[Stored items]
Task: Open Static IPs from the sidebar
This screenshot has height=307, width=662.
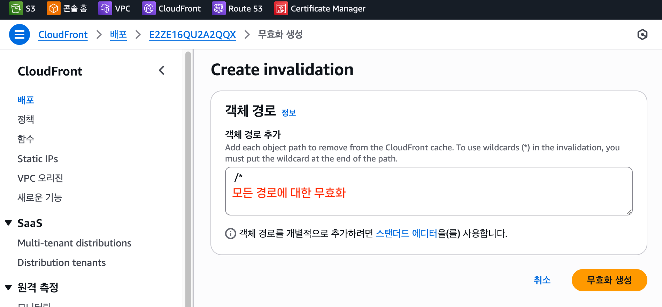Action: 38,159
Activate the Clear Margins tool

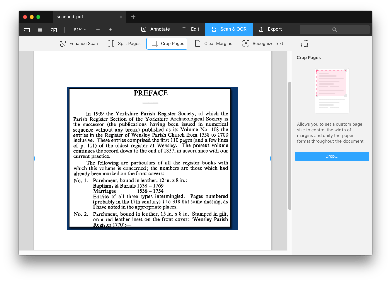(214, 43)
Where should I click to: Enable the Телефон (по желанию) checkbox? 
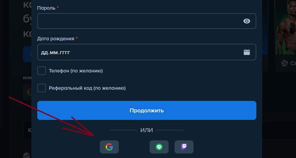[41, 71]
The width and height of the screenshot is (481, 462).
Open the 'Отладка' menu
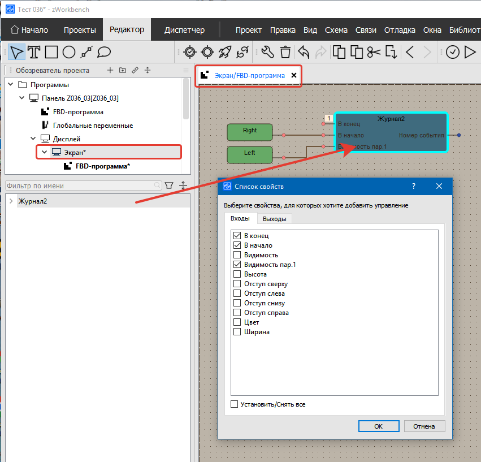pyautogui.click(x=400, y=30)

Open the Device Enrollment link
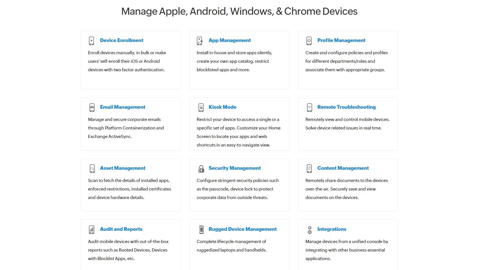click(122, 40)
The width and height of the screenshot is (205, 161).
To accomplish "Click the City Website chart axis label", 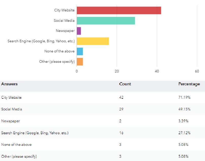I will [x=64, y=10].
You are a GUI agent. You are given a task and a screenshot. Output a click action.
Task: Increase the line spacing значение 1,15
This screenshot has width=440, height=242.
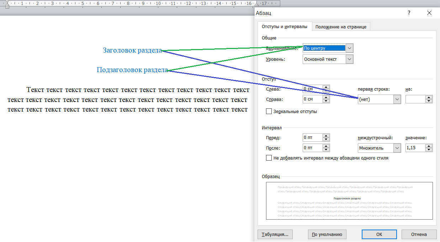(429, 146)
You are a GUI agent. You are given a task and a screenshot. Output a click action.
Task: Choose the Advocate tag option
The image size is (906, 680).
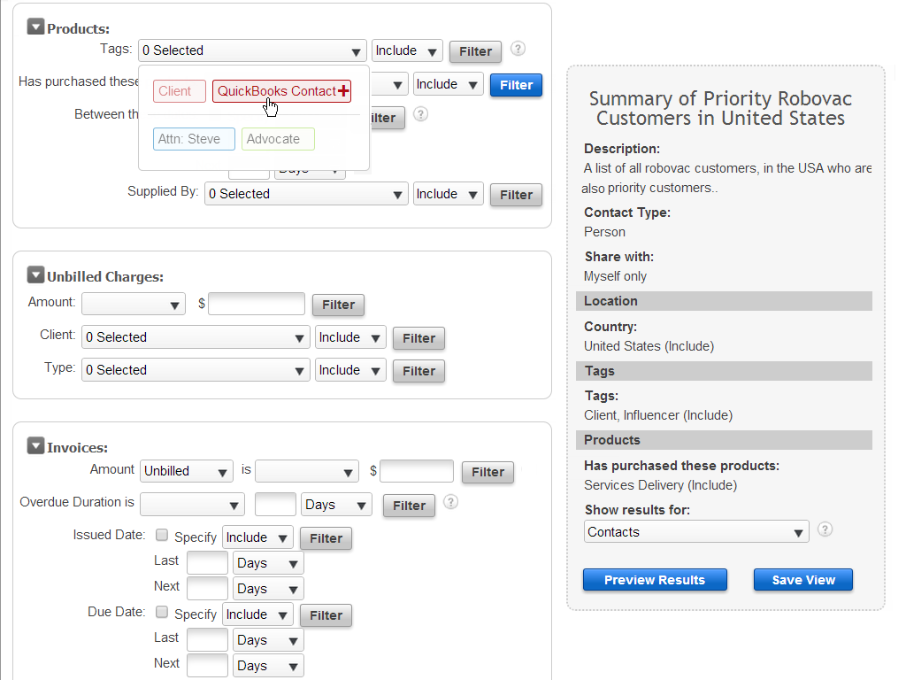(278, 139)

*GOAL OF THE EXERCISE:*
Only the lines from the line with "Task: Choose the Advocate tag option" through the end of the records belong in your copy. Repeat them exactly, without pictures.

*REPLY:*
Task: Choose the Advocate tag option
The image size is (906, 680).
(278, 139)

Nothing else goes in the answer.